By Kemo Cham
Sierra Leone should endeavor to align its nutritional targets to those of the World Health Assembly, nutrition experts and activists have urged.
While the country seems to be performing progressively in meeting its nutrition targets, it is still far behind in a number of indicators like unavailability of data to inform on the actual progress being made towards fulfilling its commitments to the Nutrition For Growth (N4G), the campaigners from the Scalling Up Nutrition Initiative (SUNI) Civil Society Platform observed.
N4G is an international campaign that resulted from a global summit on nutrition in London in 2013. That summit was designed to place the issue of nutrition on the global agenda.
Member countries which participated, including Sierra Leone, committed themselves to mainly four major targets: ensuring an enhanced nutritional status for their citizens, and in order to attain this ensuring the appropriate budgetary allocation, putting in place relevant policies that guarantee proper nutrition, and engaging local communities to ensure all these happen.
“Nutrition is key to development…Most diseases that are killing our children are nutrition related,” Mohamed Bailor Jalloh, Chief Executive Officer of the health campaign group Focus 1000, said at a workshop recently. He said child diseases like diarrhea, measles, malaria, and pneumonia, as dangerous as they were, were aggravated by malnutrition.
“These are the four major killers of children. That’s why we have to be proud of our work, and that’s why N4G is not a misnomer, because once you lack nutrition you will miss that chance to grow,” Jalloh told district representatives from the CSA platforms at the opening session of the one-day workshop held at the Sierra Light House at Aberdeen in the west end of Freetown.
It was the second in a series of workshops planned this year to sensitize stakeholders on the CSP on progress made by Sierra Leone on the implementation of the N4G three years after the London summit.
The SUN Initiative is global movement bringing together government non-state actors in partnership with a goal of addressing malnutrition.
Sierra Leone joined the movement in 2012, the same year it was officially launched in the country at a symbolic ceremony presided over by former Vice President Samuel Sam-Sumana.

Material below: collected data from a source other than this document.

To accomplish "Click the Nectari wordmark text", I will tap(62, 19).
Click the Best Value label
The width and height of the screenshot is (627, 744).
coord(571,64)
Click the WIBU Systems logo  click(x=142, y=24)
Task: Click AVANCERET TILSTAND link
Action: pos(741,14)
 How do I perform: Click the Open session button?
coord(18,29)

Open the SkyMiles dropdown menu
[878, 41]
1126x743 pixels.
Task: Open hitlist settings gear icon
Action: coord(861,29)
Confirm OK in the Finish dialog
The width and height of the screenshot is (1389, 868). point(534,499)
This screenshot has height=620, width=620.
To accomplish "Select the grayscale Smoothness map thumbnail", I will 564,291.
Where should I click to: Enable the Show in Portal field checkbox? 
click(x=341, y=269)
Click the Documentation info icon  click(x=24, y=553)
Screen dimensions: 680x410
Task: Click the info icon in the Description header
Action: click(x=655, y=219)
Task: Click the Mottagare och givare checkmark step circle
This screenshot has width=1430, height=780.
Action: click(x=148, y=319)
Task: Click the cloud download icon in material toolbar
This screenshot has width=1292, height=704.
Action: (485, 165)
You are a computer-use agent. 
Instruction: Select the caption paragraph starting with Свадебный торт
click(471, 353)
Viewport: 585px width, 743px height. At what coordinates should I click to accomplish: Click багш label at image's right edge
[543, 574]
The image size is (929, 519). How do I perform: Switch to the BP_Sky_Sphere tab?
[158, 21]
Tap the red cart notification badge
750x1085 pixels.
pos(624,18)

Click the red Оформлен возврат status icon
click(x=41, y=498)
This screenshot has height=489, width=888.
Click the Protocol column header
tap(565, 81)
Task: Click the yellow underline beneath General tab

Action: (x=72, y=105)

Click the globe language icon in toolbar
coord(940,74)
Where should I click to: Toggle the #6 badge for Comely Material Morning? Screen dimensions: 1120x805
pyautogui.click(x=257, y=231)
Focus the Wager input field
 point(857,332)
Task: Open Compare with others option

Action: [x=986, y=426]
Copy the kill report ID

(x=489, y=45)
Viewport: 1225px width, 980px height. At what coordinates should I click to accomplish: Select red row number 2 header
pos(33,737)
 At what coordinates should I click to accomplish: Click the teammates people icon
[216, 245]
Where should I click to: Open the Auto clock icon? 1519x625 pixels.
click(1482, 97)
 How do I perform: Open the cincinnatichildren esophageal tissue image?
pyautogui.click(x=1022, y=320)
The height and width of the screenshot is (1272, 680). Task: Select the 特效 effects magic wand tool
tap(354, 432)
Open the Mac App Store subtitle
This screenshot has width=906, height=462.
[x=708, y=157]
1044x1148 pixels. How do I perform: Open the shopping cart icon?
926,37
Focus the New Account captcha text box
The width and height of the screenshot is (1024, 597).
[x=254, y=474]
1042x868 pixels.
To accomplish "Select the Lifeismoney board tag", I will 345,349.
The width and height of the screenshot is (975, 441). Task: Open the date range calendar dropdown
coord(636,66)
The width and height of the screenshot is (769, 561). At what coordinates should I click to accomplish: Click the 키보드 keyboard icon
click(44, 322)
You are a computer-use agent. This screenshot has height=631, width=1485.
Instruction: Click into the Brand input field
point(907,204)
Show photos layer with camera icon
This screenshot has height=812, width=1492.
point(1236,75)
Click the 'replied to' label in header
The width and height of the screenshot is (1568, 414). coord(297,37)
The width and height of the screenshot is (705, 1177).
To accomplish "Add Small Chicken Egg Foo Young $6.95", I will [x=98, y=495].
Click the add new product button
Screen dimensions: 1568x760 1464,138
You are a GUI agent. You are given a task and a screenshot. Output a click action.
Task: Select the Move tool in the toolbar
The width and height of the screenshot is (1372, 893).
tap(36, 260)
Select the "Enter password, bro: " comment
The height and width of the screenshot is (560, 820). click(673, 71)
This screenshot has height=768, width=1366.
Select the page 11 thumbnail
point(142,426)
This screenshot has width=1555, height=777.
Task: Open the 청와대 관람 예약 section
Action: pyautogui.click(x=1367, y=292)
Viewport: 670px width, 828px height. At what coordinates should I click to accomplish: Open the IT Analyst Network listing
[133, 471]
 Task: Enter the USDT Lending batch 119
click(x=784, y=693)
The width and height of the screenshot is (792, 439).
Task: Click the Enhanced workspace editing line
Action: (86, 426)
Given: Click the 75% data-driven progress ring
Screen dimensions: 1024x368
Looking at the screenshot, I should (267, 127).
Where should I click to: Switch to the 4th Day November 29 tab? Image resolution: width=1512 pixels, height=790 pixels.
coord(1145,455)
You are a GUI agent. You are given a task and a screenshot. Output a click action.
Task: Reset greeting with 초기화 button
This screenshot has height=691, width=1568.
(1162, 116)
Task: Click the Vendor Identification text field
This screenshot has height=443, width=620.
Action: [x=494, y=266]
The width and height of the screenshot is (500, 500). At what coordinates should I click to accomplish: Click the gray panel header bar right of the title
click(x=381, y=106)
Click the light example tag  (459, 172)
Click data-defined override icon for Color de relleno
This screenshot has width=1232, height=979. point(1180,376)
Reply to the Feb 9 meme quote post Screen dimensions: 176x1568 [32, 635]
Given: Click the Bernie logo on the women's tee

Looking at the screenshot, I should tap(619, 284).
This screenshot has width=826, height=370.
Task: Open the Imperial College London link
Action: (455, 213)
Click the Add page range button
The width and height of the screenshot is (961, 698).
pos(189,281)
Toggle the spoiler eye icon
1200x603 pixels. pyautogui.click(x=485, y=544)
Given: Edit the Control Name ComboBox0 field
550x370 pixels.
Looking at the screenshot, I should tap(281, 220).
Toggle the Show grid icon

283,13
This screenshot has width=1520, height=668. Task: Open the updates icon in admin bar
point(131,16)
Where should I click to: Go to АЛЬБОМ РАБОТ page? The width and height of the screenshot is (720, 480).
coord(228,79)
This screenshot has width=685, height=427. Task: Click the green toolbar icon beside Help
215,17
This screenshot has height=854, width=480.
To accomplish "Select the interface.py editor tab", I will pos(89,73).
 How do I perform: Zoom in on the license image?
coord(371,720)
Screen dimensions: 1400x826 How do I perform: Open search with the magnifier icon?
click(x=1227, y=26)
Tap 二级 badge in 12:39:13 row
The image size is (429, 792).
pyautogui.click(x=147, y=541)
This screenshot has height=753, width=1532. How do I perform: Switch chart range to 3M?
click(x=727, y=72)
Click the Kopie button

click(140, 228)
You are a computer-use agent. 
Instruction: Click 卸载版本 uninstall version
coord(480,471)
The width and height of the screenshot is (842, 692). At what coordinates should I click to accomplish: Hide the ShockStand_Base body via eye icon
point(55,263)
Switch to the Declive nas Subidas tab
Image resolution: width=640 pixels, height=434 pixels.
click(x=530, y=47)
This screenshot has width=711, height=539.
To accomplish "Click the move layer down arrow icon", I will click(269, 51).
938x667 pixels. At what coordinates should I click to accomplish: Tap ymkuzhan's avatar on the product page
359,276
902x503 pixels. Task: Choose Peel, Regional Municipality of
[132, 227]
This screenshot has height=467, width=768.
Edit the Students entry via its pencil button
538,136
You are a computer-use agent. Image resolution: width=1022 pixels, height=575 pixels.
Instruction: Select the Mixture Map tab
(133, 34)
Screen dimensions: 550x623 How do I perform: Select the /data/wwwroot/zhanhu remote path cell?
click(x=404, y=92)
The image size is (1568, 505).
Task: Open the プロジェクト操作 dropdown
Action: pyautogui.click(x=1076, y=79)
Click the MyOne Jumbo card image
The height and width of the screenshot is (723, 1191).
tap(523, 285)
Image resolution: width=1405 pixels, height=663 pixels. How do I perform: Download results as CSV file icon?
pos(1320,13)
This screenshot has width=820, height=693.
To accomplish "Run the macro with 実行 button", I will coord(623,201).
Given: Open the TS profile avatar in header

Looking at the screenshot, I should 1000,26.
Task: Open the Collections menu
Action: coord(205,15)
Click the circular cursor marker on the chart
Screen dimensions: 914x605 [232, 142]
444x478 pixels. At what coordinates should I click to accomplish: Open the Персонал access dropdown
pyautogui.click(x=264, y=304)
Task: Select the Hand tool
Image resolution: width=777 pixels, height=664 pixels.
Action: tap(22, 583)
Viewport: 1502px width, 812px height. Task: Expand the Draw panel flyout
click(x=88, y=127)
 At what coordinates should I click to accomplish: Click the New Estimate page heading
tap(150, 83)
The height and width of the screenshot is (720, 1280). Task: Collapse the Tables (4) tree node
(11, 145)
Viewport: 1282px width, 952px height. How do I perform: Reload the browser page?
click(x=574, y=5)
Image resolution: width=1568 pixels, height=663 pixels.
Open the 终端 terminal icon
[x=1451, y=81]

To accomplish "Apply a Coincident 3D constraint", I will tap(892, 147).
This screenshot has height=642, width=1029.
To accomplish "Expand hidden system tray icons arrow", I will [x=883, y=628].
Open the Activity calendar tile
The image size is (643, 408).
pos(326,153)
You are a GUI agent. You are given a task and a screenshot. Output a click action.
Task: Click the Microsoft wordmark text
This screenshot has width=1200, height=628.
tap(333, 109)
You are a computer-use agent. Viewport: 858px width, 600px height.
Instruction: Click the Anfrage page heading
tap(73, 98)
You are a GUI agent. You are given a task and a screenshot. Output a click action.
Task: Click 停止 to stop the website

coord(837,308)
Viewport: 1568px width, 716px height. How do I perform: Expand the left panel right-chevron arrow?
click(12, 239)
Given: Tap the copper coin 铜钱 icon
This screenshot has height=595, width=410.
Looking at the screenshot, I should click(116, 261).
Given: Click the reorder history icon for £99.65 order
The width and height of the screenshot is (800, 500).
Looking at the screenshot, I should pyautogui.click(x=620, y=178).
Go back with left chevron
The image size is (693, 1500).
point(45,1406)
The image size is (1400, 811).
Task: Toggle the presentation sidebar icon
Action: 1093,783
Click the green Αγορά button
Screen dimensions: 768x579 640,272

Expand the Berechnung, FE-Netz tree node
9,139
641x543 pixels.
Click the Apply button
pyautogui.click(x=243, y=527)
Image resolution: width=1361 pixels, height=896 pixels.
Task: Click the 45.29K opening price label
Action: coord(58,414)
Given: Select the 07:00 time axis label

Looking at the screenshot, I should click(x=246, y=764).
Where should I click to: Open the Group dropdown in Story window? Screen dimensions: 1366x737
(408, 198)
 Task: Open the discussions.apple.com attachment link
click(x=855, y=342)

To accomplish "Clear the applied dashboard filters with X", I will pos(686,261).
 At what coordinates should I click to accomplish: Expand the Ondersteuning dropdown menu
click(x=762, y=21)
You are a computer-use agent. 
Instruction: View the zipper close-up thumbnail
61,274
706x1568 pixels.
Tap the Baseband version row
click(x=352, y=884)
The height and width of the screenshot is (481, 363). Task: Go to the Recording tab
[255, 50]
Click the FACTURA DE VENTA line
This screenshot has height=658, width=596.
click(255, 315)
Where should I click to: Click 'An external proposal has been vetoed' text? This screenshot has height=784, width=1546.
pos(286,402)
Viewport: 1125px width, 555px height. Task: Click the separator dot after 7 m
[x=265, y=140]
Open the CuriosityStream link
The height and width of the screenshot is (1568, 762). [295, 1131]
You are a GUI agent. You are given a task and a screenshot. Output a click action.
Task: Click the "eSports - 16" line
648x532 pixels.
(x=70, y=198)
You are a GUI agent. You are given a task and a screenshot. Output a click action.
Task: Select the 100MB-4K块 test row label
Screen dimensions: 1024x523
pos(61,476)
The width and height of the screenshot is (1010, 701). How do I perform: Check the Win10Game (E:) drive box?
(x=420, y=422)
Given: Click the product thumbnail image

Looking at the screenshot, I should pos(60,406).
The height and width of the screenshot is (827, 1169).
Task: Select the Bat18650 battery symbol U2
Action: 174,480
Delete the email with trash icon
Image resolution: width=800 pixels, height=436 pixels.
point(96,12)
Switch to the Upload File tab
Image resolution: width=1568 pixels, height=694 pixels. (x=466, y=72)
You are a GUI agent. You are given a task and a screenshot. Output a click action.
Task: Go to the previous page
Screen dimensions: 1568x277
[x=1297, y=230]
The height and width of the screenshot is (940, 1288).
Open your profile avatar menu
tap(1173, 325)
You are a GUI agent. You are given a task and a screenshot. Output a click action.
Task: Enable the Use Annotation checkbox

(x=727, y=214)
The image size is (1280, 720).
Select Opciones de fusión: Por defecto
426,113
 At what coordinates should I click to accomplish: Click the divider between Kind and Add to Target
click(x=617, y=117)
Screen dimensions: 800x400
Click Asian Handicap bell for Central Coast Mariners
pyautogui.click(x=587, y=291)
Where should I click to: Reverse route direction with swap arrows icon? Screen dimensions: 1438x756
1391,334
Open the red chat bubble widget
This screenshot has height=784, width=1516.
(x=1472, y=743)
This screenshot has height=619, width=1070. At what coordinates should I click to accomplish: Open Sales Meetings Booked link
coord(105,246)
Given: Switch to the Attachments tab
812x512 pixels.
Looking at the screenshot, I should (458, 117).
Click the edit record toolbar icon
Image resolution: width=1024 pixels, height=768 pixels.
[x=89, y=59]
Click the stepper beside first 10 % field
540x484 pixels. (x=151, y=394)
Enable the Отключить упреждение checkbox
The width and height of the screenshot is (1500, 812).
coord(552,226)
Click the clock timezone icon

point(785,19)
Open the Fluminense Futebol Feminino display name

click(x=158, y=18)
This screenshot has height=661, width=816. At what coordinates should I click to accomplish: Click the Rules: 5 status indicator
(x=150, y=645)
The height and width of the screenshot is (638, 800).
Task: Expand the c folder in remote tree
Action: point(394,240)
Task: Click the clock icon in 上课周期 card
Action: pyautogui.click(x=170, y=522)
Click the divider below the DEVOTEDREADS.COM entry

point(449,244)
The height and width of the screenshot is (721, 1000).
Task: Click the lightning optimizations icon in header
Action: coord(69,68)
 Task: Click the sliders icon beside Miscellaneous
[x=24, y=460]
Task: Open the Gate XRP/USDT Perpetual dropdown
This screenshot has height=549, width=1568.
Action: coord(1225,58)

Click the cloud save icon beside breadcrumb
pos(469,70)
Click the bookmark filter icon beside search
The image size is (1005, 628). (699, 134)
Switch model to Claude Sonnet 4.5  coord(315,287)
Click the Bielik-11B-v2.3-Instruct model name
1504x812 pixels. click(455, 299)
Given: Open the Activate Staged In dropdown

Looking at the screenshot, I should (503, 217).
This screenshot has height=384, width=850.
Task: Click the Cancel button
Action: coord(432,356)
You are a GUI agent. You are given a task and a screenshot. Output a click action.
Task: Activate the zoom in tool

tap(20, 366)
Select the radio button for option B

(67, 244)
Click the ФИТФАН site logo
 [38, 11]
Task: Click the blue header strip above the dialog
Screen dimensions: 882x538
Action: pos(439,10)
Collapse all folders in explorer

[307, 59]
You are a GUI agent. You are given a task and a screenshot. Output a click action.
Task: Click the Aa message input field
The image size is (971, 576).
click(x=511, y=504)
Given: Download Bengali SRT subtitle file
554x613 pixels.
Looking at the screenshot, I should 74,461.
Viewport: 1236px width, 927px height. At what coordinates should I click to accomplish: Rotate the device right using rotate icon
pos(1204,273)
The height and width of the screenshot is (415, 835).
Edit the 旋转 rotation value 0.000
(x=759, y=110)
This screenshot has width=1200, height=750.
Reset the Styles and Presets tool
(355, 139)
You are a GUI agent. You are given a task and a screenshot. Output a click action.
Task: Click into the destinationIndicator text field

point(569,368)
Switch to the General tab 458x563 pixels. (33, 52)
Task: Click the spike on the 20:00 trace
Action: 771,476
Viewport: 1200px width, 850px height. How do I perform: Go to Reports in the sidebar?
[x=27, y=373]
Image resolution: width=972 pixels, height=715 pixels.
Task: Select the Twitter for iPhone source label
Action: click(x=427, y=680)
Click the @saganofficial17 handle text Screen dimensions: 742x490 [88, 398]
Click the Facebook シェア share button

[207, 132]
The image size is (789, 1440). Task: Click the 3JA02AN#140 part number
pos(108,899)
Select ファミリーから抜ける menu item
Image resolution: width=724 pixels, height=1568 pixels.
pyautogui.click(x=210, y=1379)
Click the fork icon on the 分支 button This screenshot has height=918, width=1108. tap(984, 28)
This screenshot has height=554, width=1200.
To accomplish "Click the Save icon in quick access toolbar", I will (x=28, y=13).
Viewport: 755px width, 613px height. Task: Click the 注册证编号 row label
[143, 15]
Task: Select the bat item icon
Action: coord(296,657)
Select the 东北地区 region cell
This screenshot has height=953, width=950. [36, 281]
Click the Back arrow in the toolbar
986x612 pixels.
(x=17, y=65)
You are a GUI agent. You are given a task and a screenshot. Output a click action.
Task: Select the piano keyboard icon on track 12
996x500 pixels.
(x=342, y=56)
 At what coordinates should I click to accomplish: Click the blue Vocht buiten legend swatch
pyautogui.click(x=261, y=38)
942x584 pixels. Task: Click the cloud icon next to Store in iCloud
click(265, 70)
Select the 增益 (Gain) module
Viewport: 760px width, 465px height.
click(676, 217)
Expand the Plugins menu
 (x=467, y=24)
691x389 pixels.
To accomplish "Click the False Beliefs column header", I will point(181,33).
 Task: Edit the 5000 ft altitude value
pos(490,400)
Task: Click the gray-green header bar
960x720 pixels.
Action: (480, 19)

The Civil Society Platform (CSP), headed by Focus 1000, is a coalition with representative groups at every district, comprising a total of over 200 organisations nationwide, which works with the government to ensure the realization of the SUNI’s goals.
The N4G generally has a commitment to prevent 20m children from stunting and save 17million lives by 2020.
At the London Summit, Sierra Leone used 2010 data as reference point in making its commitment. And since then the country has conduct only one SMART survey in 2014, noted Laetitia Battisti, Advocacy Officer of the French NGO ACF, in a detailed presentation on the country’s progress in meeting its global commitments.
ACF is one of the NGO members of the platform.
Without proper data, which requires a regular survey, Ms Battisti said, it would be hard to tell the progress Sierra Leone was making.
A major point of concern for nutrition campaigners is nutrition for children, especially babies, and particular focus is on breastfeeding. Figures from the Directorate of Food and Nutrition at the Ministry of Health and Sanitation (MoHS) show that Sierra Leone has registered progress on breastfeeding. But, say campaigners, there is much more room for improvement. Of particular concern is the very low rate of breastfeeding among working women.
Several factors contribute to prevent working mothers from breastfeeding their babies, like the unfavorable working environment. But attitude, fuelled by aggressiveness of breast milk substitute manufacturers in terms of advertisement, is also a concern among nutrition campaaigners.
The N4G summit commits member countries to design a code of marketing breast milk substitutes. This simply means to control how the manufacturing companies advertise their products to avoid harming children, said Battisti.
The plan is to have guidelines on how these advertisements are done. Some suggestions have been to have advertising milk substitutes for children under-six months completely banned.
“If we are able to regulate this, we will be promoting exclusive breastfeeding,” said Ramatu Jalloh, coordinator of the SUNI CSA Platform, under the auspices of Focus 1000.
Exclusive breastfeeding is recommended for babies up to their six month of life. Experts say within the period breast milk is the best form of feeding as it provides the exact nutrients required as well guarantee health growth.
In 2012 the Food and Nutrition directorate drafted a code which was presented in the form of a position paper to the ministry of Health and Sanitation for onward submission to cabinet. That paper, according to the platform, got frozen due to interruption caused by the Ebola epidemic.
Plans are under way to review the document and have it resubmitted.